Scientists aim to create cells resistant to viruses and aging

An interdisciplinary team of researchers led by renowned American geneticists has announced its plans to create human cells that are resistant to viruses, cancer, freezing, and aging.

An interdisciplinary team of researchers led by renowned American geneticists has announced its plans to create human cells that are resistant to viruses, cancer, freezing, and aging – and the experts believe they can make this happen in the next ten years.

Over 200 scientists who are participating in the “Genome-Project write” (GP-write) met in Boston earlier this week, where the ambitious target was unveiled.

GP-write was launched to pick up where the Human Genome Project left off in 2003. The former project revolutionized science and medicine by successfully demonstrating how to read a human genome.

GP-write has a mission of better understanding the human genome by learning to write and build it, and the development of virus-resistant cells will be the first major undertaking by the group.

Professor Jef Boeke is the director of the Institute for Systems Genetics at NYU Langone Medical Center and one of four experts leading GP-write.

“The ultra-safe cell lines, made using technologies broadly applicable to plant, microbial and mammalian species, are aimed at complete resistance to all viruses and prions, and partial resistance to senescence and cancer, plus biocontainment,” explained Professor Boeke.

George Church of Harvard University, who developed the first method of sequencing genomes in 1984 and helped optimize CRISPR genome editing technology, is also a member of the GP-write Leadership Group.

Professor Church said that ultra-safe cells could have a major impact on human health and could make pharmaceuticals safer, cheaper, and more reliable.

The team will use a process called DNA recoding to create the virus-resistant cells. Professor Church previously led a team that showed how it is possible to recode E. coli. Viral resistance was accomplished in the bacteria after 321 changes to its genome, yet the process will be a lot more challenging in a human genome.

“Recoding every protein in the human genome, for example, would require 400,000 changes,” said Professor Church. Specific redundant codons will have to be removed from all 20,000 human genes.

Beyond fighting cancer in cells and making them more resistant to the damage that comes along with age, the ultra-safe cells could help to combat the growing issue of antibiotic resistance.

According to Professor Boeke, “The overall GP-write project is focused on writing, editing and building large genomes. We will generate a wealth of information connecting the sequence of nucleotide bases in DNA with their physiological properties and functional behaviors, enabling the development of safer, less costly and more effective therapeutics and a broad range of applications in other areas such as energy, agriculture, healthcare, chemicals and bioremediation.”
_ _ _ _
| EXERCISE BRIEF |
Please answer these from the article on virus-resistant cells:
(a) How many scientists taking part in GP-write met in Boston?
(b) In what year did the Human Genome Project leave off?
(c) After how many changes to its genome did E. coli gain viral resistance?
The rows play no part in this.

| RAW DATA |
_ _ _ _
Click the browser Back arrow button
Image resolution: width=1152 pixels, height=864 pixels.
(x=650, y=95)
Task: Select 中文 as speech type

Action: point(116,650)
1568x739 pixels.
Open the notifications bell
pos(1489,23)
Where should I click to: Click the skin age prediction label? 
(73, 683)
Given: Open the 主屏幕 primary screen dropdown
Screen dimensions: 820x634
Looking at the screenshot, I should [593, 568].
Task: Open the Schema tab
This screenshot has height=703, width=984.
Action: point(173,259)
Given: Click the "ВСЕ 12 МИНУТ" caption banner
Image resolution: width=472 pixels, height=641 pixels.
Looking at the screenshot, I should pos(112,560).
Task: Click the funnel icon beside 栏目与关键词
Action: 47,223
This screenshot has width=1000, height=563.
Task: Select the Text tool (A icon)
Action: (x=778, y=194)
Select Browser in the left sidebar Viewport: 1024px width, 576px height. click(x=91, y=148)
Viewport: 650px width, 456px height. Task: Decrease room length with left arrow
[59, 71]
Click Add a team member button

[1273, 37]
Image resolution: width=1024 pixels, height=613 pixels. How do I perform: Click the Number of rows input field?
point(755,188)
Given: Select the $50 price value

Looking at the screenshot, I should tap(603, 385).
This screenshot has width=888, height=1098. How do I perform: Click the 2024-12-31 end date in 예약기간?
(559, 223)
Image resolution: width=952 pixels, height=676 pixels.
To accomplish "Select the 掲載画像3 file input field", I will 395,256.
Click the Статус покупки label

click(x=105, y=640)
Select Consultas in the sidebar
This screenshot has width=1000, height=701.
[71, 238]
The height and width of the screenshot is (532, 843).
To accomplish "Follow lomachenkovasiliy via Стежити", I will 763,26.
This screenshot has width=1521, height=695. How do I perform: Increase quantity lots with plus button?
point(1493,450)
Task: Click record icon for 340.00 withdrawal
_ _ _ _
| RESULT FOR THIS EXERCISE |
(a) Over 200
(b) 2003
(c) 321